Passage shown.

Heartland also argues that Goodman breached his non-solicitation obligations in the Consulting Agreement by encouraging St. Paul Public Schools to modify adversely its relationship with Heartland. Heartland points to two e-mail chains discussing St. Paul Public Schools as a possible opportunity for inTEAM as evidence that Goodman breached his non-solicitation obligations under the Consulting Agreement. In the first e-mail chain, dated July 24, 2014, Goodman emails Hughes about the "St. Paul Window of Opportunity" asking whether Tuckwell relayed the news to her about the opportunity. Included in Hughes' reply is a note to Jim Hemmen, the point of contact at St. Paul, regarding inTEAM's "menu planning tool/production record alternative to WebSMARTT." Hughes also plans to have a future conversation with Goodman about Tuckwell's "new approach" to get Hemmen interested in inTEAM.

JX 234.

Id.

Id.

In the second e-mail chain, Tuckwell e-mails Ronnei, the COO at St. Paul, on December 15, 2014, reiterating her July conversation with Hemmen about St. Paul's struggles with automating production records. Tuckwell goes on to say that in August she offered to provide a demonstration of inTEAM's product, once again, as an "alternative" to the WebSMARTT system. Tuckwell then forwards this e-mail to Hughes, who forwards it to Goodman, stating that Hemmen is leaving St. Paul, and this is a positive development since Hemmen was blocking inTEAM's efforts in this regard. Further, she applauds Tuckwell to Goodman for her efforts of continuing to "push [St. Paul] to use [inTEAM's] tools."

JX 248.

Id.

Id.

The Consulting Agreement prohibits Goodman from directly or indirectly, on behalf of himself or any other entity, "encourag[ing] or attempt[ing] to encourage any Customer of Heartland to terminate, or materially and adversely modify, its relationship with Heartland or to cease or refrain from doing business with Heartland." Customer is defined as any current or prospective customers, clients, vendors, and suppliers of either SL-Tech prior to closing or Heartland. The Customer must be someone "with whom the Consultant worked, or about whose business or needs the Consultant gained information, either in his capacity as an officer with [SL-Tech], or in his capacity as a Consultant [for Heartland]." Thus, any direct or indirect solicitation by Goodman that attempted to affect adversely an existing customer's relationship with Heartland would breach the Consulting Agreement, regardless of whether Goodman sought to provide Competitive Products and Services or a Competitive Business.

Consulting Agreement ¶ 11(b).

Id.

Id.

Data below.
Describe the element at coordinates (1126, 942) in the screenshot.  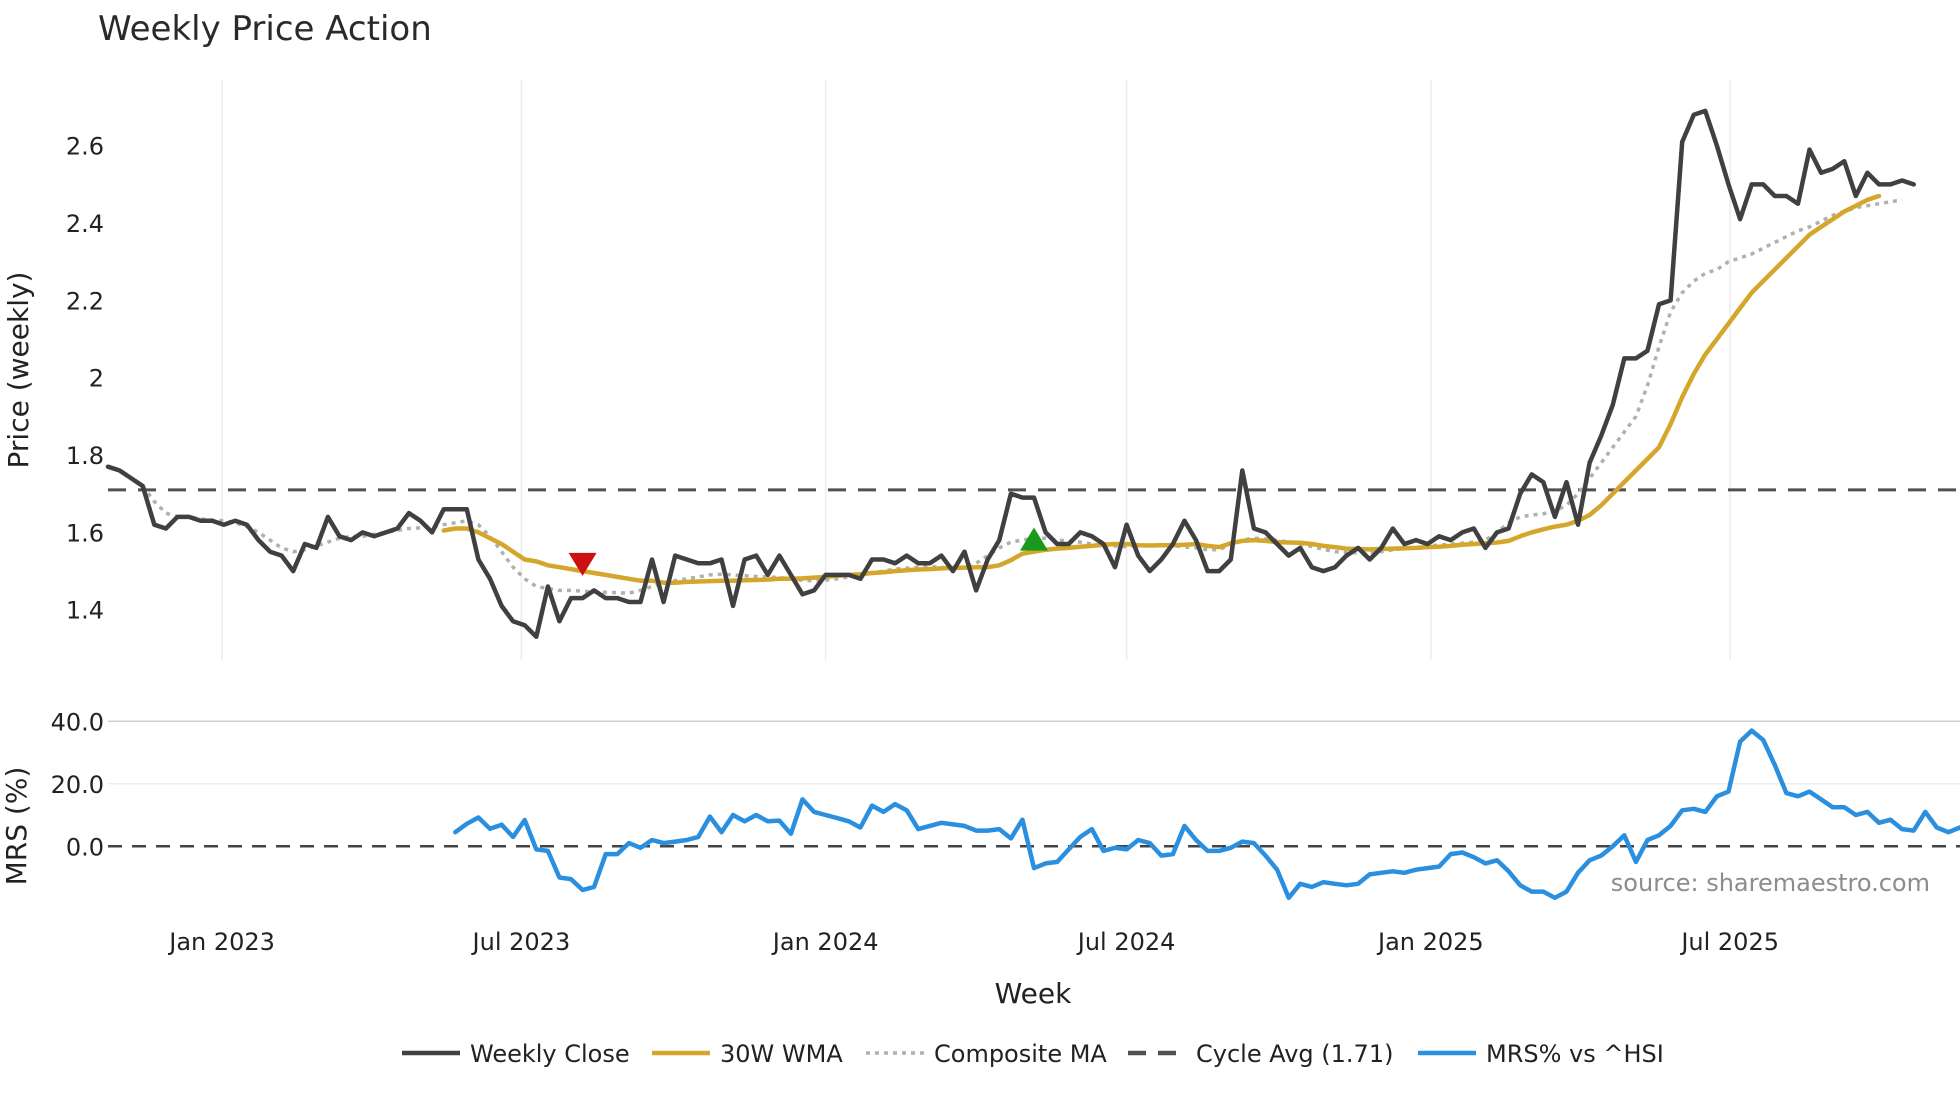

Task 1. Reproduce the Heartland passage word for word, starting at "Heartland also argues" and ending at "interested in inTEAM.".
Task 2. Pick up the passage about Heartland's claims against Goodman at the point where it stops, and keep writing it.
The lines come from a separate source.

Task result 1.
Heartland also argues that Goodman breached his non-solicitation obligations in the Consulting Agreement by encouraging St. Paul Public Schools to modify adversely its relationship with Heartland. Heartland points to two e-mail chains discussing St. Paul Public Schools as a possible opportunity for inTEAM as evidence that Goodman breached his non-solicitation obligations under the Consulting Agreement. In the first e-mail chain, dated July 24, 2014, Goodman emails Hughes about the "St. Paul Window of Opportunity" asking whether Tuckwell relayed the news to her about the opportunity. Included in Hughes' reply is a note to Jim Hemmen, the point of contact at St. Paul, regarding inTEAM's "menu planning tool/production record alternative to WebSMARTT." Hughes also plans to have a future conversation with Goodman about Tuckwell's "new approach" to get Hemmen interested in inTEAM.

Task result 2.
Importantly, Goodman does not attempt to rebut the facts that St. Paul is a customer of Heartland, that St. Paul was a customer of SL-Tech while he was CEO, that Tuckwell or Hughes work for him, that Tuckwell was marketing inTEAM's products as an "alternative" to WebSMARTT, that Goodman was aware of an opportunity at St. Paul, or that he was proactively discussing with his employees attempts to offer inTEAM as an "alternative" to WebSMARTT. Instead, Goodman argues that inTEAM was merely "help[ing] out a consulting client" and that "inTEAM had every right to market that product to the St. Paul [P]ublic [S]chools." What Goodman's argument fails to consider is that by allowing his employees to market this product as an "alternative" to WebSMARTT, he indirectly is involved in attempting to encourage St. Paul to modify or alter its relationship with Heartland by replacing WebSMARTT with inTEAM's products. The language in the non-solicitation provision prohibits any attempts to get customers to materially or adversely "modify" their relationship with Heartland. Goodman encouraged, or at the very least implicitly condoned, inTEAM employees' efforts to persuade a Heartland customer to use inTEAM products as an alternative to WebSMARTT.

Tr. 240-44.

Id. at 244.

Goodman attempts to assert multiple defenses against Heartland's ability to bring these claims—namely, laches, acquiescence, waiver/estoppel, unclean hands, and prior material breach of contract. While I agree that there is "evidence establishing that [Heartland] has long been aware that inTEAM developed and sold software with the functions [Heartland] now alleges are wrongfully competitive," I need not analyze individually the affirmative defenses because each focuses on whether inTEAM's business as currently conducted violates the various non-competition provisions. Here, Goodman has breached the second clause of the non-solicitation provision, which is not dependant on and does not relate to the definition of the inTEAM Business. Instead, it precludes Goodman from encouraging any customer of Heartland to change adversely its relationship with Heartland. Thus, Goodman has not argued that any of the affirmative defenses specifically apply to this clause of the non-solicitation provision. Additionally, no facts in the record support the application of any of the affirmative defenses to the non-solicitation clause of the Consulting Agreement.

Pl.'s Answering Br. 45; see JX 425; Tr. 1177 (Roberts).

H. Remedies

In awarding relief, this Court "has broad flexibility and discretion." The Court also must "put in place a balanced remedy that is equitable and reasonably tailored to address the precise nature of the misconduct at issue." In the context of violations of restrictive covenants, this Court has awarded both injunctive and monetary relief. To obtain an injunction, the plaintiff must show "(1) actual success on the merits, (2) irreparable harm, and (3) that the balance of the equities weighs in favor of issuing the injunction." With respect to damages, "[t]he law does not require certainty in the award of damages where a wrong has been proven and injury established." "[W]hen a contract is breached, expectation damages can be established as long as the plaintiff can prove the fact of damages with reasonable certainty. The amount of damages can be an estimate."

DONALD J. WOLFE, JR. & MICHAEL A. PITTENGER, CORPORATE AND COMMERCIAL PRACTICE IN THE DELAWARE COURT OF CHANCERY § 12.01(a) (2014).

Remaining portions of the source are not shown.